The Biopsy: Key to Celiac Disease Diagnosis
As of 2019, the gold standard for celiac disease diagnosis is still an intestinal biopsy, done endoscopically, by a trained gastroenterologist (or other knowledgeable doctor) who understands celiac disease. Based on the samples taken throughout your intestine during the biopsy, a pathologist will assign a score on how badly it is damaged.
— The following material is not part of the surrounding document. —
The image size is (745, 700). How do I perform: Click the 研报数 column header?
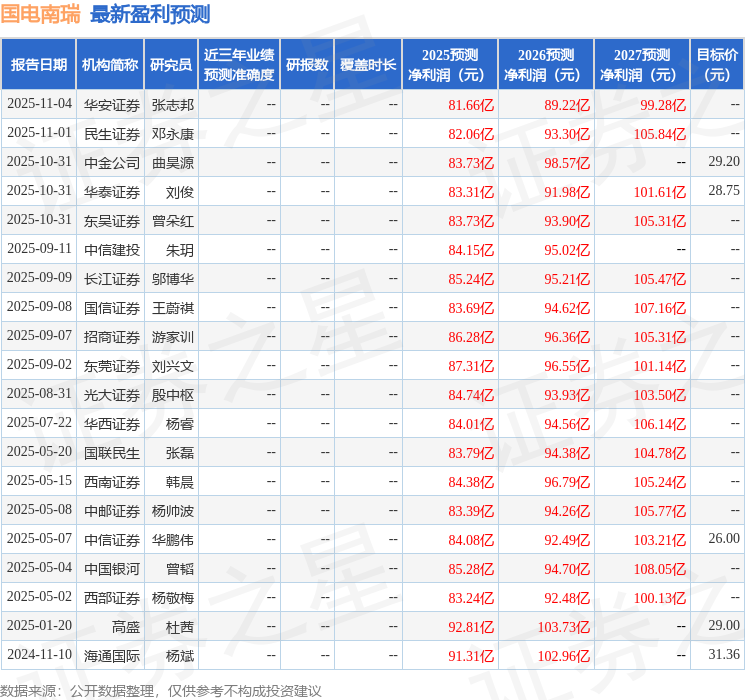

According to Celiac Disease Foundation, “an endoscopic biopsy will tell you (1) if you have celiac disease, (2) if your symptoms improve on a gluten-free diet due to a placebo effect (you feel better because you think you should) or (3) if you have a different gastrointestinal disorder or gluten sensitivity which responds to change in your diet.” I’ve been to Digestive Disease Week (a gathering of the top professional minds in gastroenterology) where case studies were brought up of patients who thought they were celiac, only to have microscopic colitis or another digestive disease instead of celiac. This is why a biopsy with a knowledgeable GI is so important for diagnosis!